··· DATA FOR THE TASK
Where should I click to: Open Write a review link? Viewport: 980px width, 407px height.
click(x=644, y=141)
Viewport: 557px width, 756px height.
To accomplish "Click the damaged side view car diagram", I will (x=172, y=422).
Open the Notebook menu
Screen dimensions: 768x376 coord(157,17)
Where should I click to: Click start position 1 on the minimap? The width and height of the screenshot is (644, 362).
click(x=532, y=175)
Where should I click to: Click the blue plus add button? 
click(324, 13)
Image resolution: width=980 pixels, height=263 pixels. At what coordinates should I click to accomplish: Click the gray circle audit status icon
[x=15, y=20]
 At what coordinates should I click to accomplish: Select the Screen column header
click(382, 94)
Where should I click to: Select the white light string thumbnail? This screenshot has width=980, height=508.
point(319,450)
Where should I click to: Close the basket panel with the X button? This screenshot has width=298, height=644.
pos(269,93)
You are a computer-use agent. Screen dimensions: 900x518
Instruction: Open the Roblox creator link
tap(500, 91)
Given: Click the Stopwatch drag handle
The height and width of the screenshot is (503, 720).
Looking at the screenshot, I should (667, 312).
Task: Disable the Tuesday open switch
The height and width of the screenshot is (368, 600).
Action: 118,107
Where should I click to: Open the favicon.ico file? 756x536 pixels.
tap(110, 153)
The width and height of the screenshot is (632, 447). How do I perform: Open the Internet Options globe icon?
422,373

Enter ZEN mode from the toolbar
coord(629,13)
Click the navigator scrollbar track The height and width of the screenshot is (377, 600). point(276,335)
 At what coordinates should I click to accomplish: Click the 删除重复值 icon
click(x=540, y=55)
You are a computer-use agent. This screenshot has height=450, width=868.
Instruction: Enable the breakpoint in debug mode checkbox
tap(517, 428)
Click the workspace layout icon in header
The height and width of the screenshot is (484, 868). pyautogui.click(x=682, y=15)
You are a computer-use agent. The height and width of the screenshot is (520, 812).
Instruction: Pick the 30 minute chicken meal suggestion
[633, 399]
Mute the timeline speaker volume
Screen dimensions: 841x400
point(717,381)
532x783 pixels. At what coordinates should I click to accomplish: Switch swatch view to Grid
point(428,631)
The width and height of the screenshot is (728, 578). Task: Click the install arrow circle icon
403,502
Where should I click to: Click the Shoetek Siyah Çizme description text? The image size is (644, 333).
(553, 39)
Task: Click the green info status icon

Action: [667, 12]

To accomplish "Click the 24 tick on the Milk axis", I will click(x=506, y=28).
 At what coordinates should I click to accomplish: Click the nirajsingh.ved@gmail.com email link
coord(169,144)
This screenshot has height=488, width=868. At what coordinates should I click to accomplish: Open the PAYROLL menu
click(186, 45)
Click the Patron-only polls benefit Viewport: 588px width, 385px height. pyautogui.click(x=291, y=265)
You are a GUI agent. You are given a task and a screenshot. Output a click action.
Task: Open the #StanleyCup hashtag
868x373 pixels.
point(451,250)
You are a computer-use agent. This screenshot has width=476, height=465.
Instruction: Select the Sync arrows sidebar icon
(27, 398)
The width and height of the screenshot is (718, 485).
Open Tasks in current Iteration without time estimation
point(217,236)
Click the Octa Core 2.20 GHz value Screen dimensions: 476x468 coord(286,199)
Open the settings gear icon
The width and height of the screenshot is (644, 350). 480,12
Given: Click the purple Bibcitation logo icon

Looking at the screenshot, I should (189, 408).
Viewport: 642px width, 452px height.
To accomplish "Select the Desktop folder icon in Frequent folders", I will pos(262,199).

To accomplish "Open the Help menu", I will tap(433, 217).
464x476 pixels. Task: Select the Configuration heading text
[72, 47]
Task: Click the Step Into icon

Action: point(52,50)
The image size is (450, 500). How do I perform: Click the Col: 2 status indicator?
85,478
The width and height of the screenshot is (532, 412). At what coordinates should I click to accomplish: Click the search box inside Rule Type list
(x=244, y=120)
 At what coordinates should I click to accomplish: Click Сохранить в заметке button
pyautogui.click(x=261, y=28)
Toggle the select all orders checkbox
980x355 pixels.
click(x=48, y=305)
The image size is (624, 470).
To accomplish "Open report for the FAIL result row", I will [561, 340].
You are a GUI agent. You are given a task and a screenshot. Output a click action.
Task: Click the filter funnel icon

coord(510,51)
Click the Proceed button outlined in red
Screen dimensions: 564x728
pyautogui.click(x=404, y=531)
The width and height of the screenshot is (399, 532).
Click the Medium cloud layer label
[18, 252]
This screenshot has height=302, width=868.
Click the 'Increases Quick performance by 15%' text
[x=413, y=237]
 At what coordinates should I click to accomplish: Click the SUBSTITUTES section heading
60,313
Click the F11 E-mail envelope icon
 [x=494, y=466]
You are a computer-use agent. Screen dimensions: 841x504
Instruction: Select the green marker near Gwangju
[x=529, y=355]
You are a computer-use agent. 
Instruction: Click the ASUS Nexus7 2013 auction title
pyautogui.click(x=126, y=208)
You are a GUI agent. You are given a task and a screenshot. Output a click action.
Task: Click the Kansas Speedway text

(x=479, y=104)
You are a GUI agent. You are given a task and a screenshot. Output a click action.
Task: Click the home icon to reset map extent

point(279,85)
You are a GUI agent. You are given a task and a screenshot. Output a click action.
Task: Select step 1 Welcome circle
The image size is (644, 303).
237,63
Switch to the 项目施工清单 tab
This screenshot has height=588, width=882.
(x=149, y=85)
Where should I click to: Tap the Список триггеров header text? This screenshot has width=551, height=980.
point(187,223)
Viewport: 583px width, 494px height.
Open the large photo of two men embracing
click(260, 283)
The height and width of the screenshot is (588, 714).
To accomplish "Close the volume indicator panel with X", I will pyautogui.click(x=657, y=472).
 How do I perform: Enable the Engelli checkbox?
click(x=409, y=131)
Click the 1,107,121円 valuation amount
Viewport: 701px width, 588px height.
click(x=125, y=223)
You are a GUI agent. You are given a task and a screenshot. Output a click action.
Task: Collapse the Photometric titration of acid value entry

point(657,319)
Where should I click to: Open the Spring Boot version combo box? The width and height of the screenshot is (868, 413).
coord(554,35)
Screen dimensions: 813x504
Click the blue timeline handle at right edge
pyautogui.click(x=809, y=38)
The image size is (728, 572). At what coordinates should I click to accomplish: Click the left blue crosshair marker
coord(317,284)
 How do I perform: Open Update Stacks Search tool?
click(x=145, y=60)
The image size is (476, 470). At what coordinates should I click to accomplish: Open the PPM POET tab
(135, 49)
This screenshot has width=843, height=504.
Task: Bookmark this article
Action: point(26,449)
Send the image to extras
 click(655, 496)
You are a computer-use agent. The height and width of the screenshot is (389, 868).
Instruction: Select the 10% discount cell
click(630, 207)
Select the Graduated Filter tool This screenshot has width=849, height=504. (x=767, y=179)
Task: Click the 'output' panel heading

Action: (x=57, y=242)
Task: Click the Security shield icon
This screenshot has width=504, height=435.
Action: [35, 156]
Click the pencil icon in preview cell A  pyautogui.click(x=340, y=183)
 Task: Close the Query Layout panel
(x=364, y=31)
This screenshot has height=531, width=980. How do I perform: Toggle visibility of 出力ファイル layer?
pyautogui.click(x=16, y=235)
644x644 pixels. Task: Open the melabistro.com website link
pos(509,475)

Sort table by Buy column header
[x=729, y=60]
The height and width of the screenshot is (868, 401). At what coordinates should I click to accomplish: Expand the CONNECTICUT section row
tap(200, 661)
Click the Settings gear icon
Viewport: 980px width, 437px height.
······
TASK GOAL: Return only the stretch of the material above from the line holding "Enter ZEN mode from the toolbar" through the line holding "Mute the timeline speaker volume", copied exactly.

YOUR SOLUTION:
Enter ZEN mode from the toolbar
coord(629,13)
Click the navigator scrollbar track The height and width of the screenshot is (377, 600). point(276,335)
 At what coordinates should I click to accomplish: Click the 删除重复值 icon
click(x=540, y=55)
You are a computer-use agent. This screenshot has height=450, width=868.
Instruction: Enable the breakpoint in debug mode checkbox
tap(517, 428)
Click the workspace layout icon in header
The height and width of the screenshot is (484, 868). pyautogui.click(x=682, y=15)
You are a computer-use agent. The height and width of the screenshot is (520, 812).
Instruction: Pick the 30 minute chicken meal suggestion
[633, 399]
Mute the timeline speaker volume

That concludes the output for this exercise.